TASK DESCRIPTION:
From the records below, extract only the lines running from the line with "Click the Обновить справочники button" to the line with "Viewport: 1024px width, 768px height.", both lines included, reproducing them exactly.

RECORDS TO USE:
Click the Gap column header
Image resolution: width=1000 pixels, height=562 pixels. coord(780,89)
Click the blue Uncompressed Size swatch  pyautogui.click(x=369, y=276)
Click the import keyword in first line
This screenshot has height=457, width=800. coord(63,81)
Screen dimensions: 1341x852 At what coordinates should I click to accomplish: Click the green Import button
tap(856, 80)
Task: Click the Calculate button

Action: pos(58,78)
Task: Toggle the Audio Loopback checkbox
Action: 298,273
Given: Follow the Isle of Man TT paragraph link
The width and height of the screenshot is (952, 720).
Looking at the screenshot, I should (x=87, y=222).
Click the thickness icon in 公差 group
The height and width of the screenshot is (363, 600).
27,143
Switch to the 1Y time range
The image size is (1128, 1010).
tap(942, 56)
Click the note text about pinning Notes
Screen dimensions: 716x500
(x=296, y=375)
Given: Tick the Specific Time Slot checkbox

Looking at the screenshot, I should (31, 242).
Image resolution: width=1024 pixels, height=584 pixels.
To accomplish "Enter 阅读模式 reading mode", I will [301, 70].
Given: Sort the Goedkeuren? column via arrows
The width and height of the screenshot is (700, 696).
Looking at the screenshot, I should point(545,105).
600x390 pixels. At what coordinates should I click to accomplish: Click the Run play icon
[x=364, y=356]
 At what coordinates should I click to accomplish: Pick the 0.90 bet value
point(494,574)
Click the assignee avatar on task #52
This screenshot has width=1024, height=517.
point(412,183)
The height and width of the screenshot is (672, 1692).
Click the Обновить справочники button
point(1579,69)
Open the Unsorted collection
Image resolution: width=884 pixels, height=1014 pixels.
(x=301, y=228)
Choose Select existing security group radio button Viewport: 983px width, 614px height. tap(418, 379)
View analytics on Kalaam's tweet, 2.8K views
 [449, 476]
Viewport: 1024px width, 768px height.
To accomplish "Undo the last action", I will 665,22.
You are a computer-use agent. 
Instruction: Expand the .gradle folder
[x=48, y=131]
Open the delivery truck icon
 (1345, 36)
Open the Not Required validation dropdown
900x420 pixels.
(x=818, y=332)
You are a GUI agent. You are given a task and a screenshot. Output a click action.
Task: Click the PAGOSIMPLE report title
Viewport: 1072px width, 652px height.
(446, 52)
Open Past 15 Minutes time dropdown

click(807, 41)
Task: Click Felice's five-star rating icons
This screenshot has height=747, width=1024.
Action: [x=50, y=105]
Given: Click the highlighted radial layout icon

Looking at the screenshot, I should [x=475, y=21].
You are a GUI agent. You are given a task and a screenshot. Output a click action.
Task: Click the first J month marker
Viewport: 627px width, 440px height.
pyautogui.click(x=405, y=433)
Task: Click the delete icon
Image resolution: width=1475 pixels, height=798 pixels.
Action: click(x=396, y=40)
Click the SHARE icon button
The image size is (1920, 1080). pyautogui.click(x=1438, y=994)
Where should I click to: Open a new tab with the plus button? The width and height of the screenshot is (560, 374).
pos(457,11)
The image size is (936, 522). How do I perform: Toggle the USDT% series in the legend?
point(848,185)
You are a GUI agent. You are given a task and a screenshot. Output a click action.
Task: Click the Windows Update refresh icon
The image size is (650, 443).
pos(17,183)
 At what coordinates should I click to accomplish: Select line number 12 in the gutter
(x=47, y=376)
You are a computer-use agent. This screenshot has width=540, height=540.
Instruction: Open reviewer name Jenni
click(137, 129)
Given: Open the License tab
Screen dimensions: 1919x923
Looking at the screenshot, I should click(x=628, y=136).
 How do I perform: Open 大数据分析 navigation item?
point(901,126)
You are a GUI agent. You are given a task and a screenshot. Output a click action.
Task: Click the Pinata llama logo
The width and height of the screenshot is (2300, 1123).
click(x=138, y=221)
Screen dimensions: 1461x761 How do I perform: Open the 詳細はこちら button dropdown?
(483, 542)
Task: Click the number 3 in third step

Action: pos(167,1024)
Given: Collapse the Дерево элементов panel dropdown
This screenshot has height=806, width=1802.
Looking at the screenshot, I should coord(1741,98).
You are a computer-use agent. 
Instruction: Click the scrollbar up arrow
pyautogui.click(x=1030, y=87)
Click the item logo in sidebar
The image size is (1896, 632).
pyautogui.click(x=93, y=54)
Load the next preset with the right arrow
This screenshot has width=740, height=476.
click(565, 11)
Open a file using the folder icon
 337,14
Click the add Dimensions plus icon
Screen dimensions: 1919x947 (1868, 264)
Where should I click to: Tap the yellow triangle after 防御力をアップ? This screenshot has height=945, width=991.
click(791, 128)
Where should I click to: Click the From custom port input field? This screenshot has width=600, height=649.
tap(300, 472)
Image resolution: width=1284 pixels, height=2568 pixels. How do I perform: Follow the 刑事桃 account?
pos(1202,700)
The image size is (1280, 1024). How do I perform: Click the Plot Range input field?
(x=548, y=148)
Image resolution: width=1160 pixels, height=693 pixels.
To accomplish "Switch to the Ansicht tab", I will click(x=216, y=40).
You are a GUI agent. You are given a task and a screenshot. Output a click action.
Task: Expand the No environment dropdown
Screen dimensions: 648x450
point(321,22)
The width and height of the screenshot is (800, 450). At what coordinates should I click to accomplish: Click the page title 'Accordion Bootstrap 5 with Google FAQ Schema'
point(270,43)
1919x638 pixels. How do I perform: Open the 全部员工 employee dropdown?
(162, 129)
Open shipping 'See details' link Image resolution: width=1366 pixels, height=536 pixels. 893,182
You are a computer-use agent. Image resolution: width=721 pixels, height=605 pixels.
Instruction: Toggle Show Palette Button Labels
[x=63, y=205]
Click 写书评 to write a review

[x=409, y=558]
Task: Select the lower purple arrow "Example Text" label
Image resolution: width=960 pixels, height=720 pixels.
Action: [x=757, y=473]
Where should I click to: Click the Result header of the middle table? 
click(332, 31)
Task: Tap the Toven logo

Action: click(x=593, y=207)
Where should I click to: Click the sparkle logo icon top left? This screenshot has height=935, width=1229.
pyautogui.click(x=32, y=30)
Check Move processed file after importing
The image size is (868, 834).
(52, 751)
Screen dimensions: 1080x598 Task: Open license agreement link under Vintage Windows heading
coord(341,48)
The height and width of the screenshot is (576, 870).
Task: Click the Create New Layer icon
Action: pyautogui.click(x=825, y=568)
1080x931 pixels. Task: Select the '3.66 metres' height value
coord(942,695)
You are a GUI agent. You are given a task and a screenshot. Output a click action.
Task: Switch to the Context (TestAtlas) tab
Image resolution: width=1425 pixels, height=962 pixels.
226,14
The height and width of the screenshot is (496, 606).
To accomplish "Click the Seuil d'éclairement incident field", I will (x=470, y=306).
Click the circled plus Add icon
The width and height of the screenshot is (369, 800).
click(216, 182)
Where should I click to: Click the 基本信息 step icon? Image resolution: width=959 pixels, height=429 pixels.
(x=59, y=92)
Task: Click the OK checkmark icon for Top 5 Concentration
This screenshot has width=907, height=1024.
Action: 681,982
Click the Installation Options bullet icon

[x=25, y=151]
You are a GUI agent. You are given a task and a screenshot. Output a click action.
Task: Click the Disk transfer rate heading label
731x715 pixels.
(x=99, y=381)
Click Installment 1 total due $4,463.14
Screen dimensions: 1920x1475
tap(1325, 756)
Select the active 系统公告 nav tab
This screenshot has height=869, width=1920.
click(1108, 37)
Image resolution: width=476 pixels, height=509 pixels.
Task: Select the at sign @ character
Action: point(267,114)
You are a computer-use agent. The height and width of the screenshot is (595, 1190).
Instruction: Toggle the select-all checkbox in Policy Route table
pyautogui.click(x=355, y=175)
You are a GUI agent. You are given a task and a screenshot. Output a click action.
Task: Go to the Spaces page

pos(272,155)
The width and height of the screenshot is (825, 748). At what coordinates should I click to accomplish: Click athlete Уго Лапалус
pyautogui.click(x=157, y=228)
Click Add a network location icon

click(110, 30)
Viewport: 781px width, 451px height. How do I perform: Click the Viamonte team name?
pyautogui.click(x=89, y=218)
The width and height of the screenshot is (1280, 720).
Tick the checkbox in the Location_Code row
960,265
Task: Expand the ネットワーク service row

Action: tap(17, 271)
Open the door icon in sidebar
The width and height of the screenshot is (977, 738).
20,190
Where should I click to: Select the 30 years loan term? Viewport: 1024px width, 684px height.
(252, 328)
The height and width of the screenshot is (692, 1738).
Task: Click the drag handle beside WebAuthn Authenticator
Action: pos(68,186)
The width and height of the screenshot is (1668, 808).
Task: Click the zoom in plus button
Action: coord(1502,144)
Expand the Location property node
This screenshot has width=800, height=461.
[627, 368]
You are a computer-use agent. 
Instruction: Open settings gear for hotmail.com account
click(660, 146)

EXERCISE RESULT:
Click the Обновить справочники button
point(1579,69)
Open the Unsorted collection
Image resolution: width=884 pixels, height=1014 pixels.
(x=301, y=228)
Choose Select existing security group radio button Viewport: 983px width, 614px height. tap(418, 379)
View analytics on Kalaam's tweet, 2.8K views
 [449, 476]
Viewport: 1024px width, 768px height.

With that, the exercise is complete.